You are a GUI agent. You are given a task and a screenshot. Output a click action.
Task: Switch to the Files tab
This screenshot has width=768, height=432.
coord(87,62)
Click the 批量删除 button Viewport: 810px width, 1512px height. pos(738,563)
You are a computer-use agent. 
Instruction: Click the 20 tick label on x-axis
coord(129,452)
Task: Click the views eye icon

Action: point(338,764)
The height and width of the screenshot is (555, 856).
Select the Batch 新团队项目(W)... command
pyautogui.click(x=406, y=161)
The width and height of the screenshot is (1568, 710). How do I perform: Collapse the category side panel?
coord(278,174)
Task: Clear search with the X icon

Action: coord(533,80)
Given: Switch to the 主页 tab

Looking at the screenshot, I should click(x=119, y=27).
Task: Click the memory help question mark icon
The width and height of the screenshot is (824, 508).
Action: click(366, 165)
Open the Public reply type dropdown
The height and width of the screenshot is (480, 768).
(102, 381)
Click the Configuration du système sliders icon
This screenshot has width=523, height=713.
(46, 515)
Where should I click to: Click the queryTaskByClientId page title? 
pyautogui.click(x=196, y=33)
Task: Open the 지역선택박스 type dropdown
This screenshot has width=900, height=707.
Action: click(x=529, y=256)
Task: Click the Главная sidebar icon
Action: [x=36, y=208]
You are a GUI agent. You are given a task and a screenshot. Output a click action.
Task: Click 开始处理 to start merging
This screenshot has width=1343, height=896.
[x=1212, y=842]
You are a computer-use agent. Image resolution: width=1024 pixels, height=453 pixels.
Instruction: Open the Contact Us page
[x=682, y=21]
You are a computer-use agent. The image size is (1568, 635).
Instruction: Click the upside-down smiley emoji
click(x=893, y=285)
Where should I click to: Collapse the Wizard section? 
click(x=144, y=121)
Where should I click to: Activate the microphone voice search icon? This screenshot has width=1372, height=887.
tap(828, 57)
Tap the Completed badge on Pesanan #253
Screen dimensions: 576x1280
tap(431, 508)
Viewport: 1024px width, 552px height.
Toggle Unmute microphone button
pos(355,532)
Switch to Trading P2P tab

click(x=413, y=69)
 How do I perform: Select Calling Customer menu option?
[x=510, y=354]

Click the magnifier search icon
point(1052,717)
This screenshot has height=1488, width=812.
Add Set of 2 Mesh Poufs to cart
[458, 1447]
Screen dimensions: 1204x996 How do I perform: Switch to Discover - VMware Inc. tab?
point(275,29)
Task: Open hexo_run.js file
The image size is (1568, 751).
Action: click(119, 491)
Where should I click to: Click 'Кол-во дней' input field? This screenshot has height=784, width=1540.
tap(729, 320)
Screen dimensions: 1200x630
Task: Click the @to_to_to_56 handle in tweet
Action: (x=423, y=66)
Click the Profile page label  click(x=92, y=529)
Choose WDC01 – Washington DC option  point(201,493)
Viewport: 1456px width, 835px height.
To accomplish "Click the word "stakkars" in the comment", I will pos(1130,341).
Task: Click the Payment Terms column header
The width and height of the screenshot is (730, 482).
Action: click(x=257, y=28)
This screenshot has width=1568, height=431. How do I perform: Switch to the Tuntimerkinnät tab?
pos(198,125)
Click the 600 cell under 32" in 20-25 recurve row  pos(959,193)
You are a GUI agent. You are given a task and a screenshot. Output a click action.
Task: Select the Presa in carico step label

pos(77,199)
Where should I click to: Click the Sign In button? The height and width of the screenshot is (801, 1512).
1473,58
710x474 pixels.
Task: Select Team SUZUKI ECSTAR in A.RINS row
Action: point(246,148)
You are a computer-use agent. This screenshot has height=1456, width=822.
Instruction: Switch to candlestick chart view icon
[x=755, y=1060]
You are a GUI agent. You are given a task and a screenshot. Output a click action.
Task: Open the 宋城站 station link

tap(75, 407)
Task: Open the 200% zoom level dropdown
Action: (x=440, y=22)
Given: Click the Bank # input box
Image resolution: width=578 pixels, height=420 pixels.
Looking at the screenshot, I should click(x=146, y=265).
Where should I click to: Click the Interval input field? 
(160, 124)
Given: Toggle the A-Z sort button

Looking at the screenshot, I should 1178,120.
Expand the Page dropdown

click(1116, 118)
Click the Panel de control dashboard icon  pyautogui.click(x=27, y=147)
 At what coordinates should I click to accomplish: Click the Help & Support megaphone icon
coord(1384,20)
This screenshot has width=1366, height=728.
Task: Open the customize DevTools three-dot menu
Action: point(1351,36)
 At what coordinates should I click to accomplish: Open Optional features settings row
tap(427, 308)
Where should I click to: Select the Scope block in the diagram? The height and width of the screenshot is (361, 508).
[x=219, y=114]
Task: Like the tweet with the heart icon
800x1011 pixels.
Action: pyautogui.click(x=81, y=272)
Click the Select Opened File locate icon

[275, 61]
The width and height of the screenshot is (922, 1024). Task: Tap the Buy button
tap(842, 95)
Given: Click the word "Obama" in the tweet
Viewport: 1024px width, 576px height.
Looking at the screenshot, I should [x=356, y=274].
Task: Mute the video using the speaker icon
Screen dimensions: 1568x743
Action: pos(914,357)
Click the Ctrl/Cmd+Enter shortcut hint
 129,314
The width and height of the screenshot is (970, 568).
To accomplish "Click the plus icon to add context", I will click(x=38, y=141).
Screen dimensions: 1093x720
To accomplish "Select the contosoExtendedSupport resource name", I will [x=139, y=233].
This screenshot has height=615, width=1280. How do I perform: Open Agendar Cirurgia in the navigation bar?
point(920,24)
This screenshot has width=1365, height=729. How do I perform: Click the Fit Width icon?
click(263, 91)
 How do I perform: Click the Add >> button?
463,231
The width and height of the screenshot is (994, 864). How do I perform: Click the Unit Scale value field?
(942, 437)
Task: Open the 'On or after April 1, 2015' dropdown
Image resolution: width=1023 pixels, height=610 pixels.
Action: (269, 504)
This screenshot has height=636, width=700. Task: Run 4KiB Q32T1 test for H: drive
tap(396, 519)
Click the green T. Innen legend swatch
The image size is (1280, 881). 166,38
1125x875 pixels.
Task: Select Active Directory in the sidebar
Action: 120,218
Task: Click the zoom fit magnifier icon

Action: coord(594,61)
-*-*-
Problem requirements:
Show each line in the listing above that has "will".

Response box:
To accomplish "Click the word "stakkars" in the comment", I will pos(1130,341).
To accomplish "Click the plus icon to add context", I will click(x=38, y=141).
To accomplish "Select the contosoExtendedSupport resource name", I will [x=139, y=233].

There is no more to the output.